“Those marbles are heavy!!”
Like many of you I’d bet, I have a container of roughly 3,000 marbles in my office. The kids are endlessly fascinated with this container of small glass balls (and can I just add here, WHO thought it was a good idea to make small glass balls for a children’s toy?!?). Beside that container is a small jar filled with 40 marbles that the kids find much less fascinating.
If you are familiar with the Orange curriculum or have read Reggie Joiner’s book Think Orange, you know that these marbles represent two things:
– The first larger and heavier collection represents the average number of hours a child will spend in the home each year (give or take 500 or so).
– The second smaller and much less weighty assortment represents the average number of hours the child will spend in church each year, again give or take 10 hours or so.
When I first saw these marbles, I was instantly focused on the number. It’s hard not to be. When you see 3,000 marbles next to 40 marbles, it becomes abundantly clear just how small the window of opportunity is for those of us ministering at church. I became obsessed with those 40 hours. How could I effectively use them? How could I ensure that when the kids were in church, they were receiving the best teaching and biblical foundation we could give them?
But as time has gone on, my focus has shifted toward those 3,000 marbles. Because, as the kids point out, nearly every week, “Those marbles are heavy!” What happens at home carries a lot of weight in a kid’s life. It’s not just the time. It’s the weightiness of those hours.
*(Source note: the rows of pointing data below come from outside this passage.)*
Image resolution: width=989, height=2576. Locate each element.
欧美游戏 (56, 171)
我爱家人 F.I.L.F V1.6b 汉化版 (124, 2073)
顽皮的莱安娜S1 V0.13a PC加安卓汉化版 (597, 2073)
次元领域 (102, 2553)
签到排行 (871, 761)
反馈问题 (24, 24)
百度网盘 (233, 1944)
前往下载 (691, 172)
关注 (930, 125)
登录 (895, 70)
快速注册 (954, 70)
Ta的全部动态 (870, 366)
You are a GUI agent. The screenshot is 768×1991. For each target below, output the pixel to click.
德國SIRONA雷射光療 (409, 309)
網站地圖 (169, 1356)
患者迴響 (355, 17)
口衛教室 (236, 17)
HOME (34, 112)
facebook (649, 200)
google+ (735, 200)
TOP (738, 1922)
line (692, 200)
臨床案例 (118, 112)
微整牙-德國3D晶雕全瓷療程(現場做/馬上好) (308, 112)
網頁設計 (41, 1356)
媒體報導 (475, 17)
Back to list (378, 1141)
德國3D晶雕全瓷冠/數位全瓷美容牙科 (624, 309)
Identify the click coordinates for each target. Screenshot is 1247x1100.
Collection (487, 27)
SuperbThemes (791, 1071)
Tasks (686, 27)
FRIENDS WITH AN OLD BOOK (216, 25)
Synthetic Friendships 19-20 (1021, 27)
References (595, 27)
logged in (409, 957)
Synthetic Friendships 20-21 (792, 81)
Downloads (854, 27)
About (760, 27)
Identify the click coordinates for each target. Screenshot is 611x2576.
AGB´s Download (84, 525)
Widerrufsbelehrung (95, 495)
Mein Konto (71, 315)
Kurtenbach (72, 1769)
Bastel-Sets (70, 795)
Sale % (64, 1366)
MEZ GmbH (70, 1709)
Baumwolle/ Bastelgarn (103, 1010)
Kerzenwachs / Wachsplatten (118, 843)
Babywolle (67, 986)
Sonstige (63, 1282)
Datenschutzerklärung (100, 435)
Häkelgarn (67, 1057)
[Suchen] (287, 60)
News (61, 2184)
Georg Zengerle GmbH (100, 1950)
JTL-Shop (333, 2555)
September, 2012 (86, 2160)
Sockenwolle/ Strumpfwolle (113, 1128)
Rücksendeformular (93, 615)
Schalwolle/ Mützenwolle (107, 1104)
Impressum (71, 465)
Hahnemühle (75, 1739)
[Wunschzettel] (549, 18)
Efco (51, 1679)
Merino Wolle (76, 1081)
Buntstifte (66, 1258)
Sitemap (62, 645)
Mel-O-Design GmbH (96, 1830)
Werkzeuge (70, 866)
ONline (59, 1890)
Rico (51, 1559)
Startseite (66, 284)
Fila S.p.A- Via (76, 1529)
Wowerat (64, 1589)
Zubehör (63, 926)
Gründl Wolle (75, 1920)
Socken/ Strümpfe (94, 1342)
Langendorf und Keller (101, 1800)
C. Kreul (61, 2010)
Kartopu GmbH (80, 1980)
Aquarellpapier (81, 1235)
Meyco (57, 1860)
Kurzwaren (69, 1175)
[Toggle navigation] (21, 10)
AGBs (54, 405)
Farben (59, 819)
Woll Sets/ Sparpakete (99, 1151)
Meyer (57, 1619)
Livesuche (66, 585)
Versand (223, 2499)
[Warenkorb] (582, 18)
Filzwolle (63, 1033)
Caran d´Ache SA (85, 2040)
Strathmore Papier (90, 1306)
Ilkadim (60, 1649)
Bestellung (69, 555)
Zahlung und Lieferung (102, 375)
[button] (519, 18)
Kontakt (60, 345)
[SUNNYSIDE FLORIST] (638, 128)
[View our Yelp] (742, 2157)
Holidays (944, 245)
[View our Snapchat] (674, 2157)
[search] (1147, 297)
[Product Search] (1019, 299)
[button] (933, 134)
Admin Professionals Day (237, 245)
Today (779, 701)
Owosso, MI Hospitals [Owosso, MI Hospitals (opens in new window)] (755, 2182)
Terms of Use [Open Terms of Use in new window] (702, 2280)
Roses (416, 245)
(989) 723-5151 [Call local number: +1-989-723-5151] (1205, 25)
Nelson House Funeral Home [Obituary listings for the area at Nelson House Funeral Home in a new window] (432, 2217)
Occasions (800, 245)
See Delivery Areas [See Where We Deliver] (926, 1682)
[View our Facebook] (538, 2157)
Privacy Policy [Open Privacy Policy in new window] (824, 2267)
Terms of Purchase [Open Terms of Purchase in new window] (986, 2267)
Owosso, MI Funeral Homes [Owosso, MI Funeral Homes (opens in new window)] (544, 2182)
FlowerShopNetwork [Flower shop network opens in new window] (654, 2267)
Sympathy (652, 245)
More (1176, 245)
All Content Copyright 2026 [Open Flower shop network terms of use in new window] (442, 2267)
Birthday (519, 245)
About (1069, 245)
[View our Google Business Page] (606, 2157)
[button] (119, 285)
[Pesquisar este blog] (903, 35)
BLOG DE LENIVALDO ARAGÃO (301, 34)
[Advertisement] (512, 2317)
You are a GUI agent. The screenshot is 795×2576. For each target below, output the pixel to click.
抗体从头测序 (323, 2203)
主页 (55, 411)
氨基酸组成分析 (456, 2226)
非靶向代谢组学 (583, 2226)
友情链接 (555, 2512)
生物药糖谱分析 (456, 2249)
Recently I shared this demonstration with a set of parents. I had a dad hold the bucket of 3,000 and I buried the jar of 40 inside. As he was holding it, I pulled out the jar and asked him how the weight had changed. He laughed and said, “It didn’t change.” So, I put the jar back inside and grabbed the other handle of the larger bucket. “How about now?” I asked. “Yeah, that’s a lot lighter,” he replied.
The weight didn’t shift when I took a few hours away. The weight shifted when we carried all of the marbles together.
What we say to our kids on Sunday will carry the most weight when it is reiterated at home on Monday. And what parents tell their kids on Friday will have the greatest impact when we re-share it on Wednesday night. It is imperative then that we are on the same page, reading from the same script and sharing the same truth with the kids. How can we do this?
1. Talk with your parents and caregivers. Let them know what topics you’ll be covering that month, give them tools to continue the discussion at home, and provide daily contact and support through prayer, Facebook posts, private messages and texts.
2. Listen to your parents and caregivers. Since communication goes both ways, ask the parents what’s happening at home. What are they talking about at dinner.? What events are shaping their family dynamic? How can you be praying for them?
3. Pray with and for your parents and caregivers. When we pray, we go to the same God through the same Savior in the same Holy Spirit, and as we pray, He makes us one in Him. He gives us His heart for each other, our church and the kids we love so much.
As Reggie Joiner shares, “Two combined influences make a greater impact than just two influences.” When we join parents in carrying the weight, we become part of that bigger impact. And when church comes home and faith is an integral part of a family’s daily life, the weight is spread evenly across their lives and faith is not a “church” thing but a life thing. And disciples are made for generations to come.